La Justicia desestimó una denuncia por presunto abuso sexual presentada en el marco de una disputa parental. Tras ello, el padre inició una querella por obstrucción del vínculo, que fue elevada a juicio oral.
Un padre iniciará un juicio oral y público contra su expareja, luego de que la Justicia desestimara una denuncia por presunto abuso sexual de su hija. La causa se originó en 2022 en medio de una disputa por la tenencia de la menor, a quien el progenitor no ve desde hace más de tres años.
Según relató el hombre identificado como Eduardo O., el conflicto comenzó tras unas vacaciones que pasó con su hija, entonces de 5 años, luego de separarse de la madre. «A partir de allí comencé a realizar trámites para solicitar la tenencia compartida y como la madre se opuso, luego vino todo este calvario que estoy viviendo hasta hoy», expresó.
La presentación judicial por presunto abuso estuvo a cargo de la fiscal de Delitos Sexuales Alejandra Raigal, quien desestimó el hecho tras entrevistar a la pediatra y docentes de la niña. Los testimonios coincidieron en no haber notado situaciones extrañas ni escuchado comentarios preocupantes por parte de la menor. Esta decisión fue ratificada en instancias judiciales superiores.
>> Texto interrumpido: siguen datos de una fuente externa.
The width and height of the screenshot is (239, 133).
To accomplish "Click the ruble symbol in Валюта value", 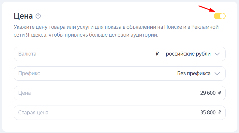I will [x=157, y=54].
Un equipo interdisciplinario del Poder Judicial trabajó con la niña y emitió un informe en julio de 2023. El documento destacó que la menor expresó espontáneamente su deseo de volver a ver a su padre y la tristeza que le causaba no poder estar con él. Sin embargo, también señaló que la problemática familiar ha producido fracturas en los vínculos, situando a la niña en un «lugar de objeto de disputas».
Distintos informes psiquiátricos sobre el padre lo describieron como una persona «conectada con la realidad», sin rasgos psicopáticos ni indicadores de agresividad, y con una posición parental cuidadosa de la subjetividad de la niña. La Defensoría General del Poder Judicial concluyó que no se detectan actitudes que permitan inferir riesgo para la integridad de la menor, recomendando la revocatoria de la restricción de acercamiento.
Respecto a la madre, un informe judicial sostuvo que se trata de una persona «conectada con la realidad», pero con tendencia a un funcionamiento egocéntrico e indicadores de cierta inmadurez emocional.
Al no prosperar la causa por presunto abuso, Eduardo O. se constituyó como querellante contra su expareja, dos testigos y la abogada de la mujer por «obstruir el vínculo» con su hija. El camarista Gustavo Salvador ordenó elevar esta causa a juicio oral y público, cuya fecha está por confirmarse.